◆ **What to do**
Below are records; print only the lines from the line containing "The height and" to the end, both included, reproduced exactly and without the pictures.

┌────────

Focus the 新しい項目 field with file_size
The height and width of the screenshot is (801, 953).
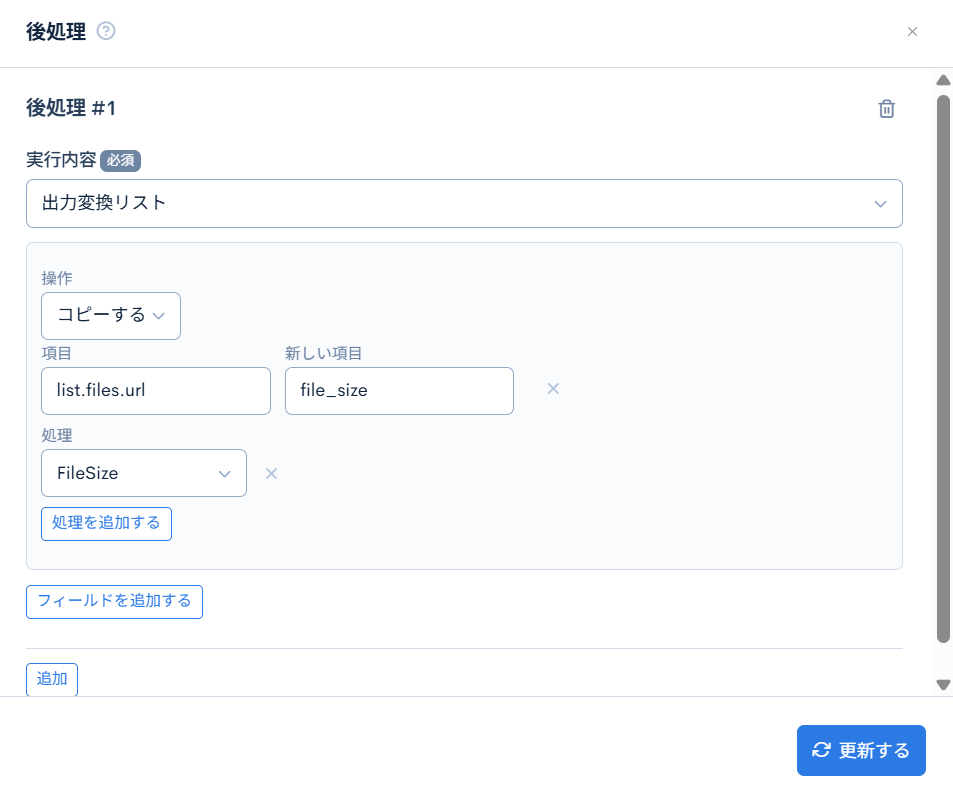pyautogui.click(x=399, y=391)
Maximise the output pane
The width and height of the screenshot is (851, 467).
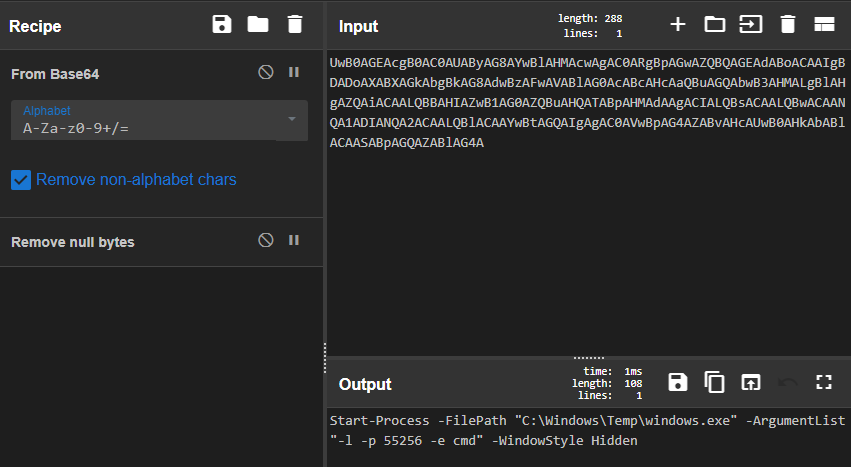coord(824,382)
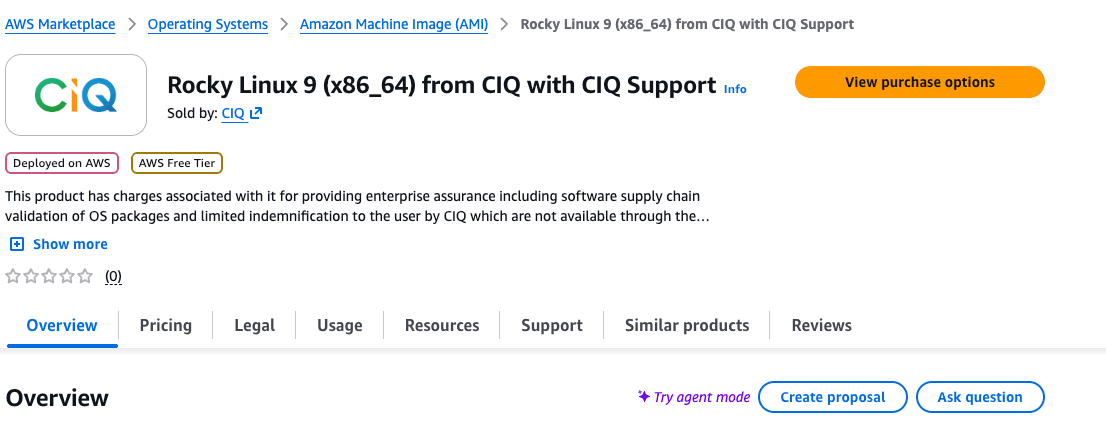This screenshot has width=1106, height=427.
Task: Click View purchase options button
Action: point(919,82)
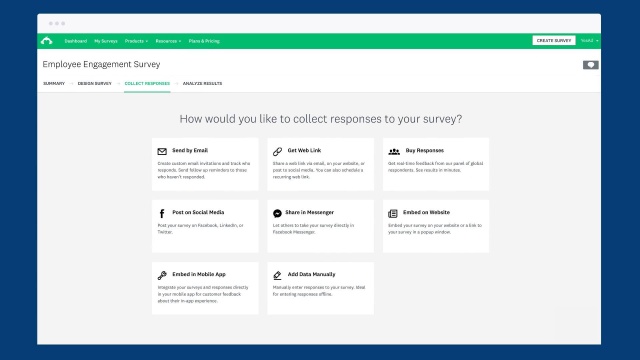Choose the Buy Responses people icon
The image size is (640, 360).
[x=394, y=151]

└────────

◆ **Task response**
The height and width of the screenshot is (801, 953).
pyautogui.click(x=399, y=391)
Maximise the output pane
The width and height of the screenshot is (851, 467).
coord(824,382)
This screenshot has width=1106, height=427.
Task: Click View purchase options button
Action: point(919,82)
Choose the Buy Responses people icon
The image size is (640, 360).
[x=394, y=151]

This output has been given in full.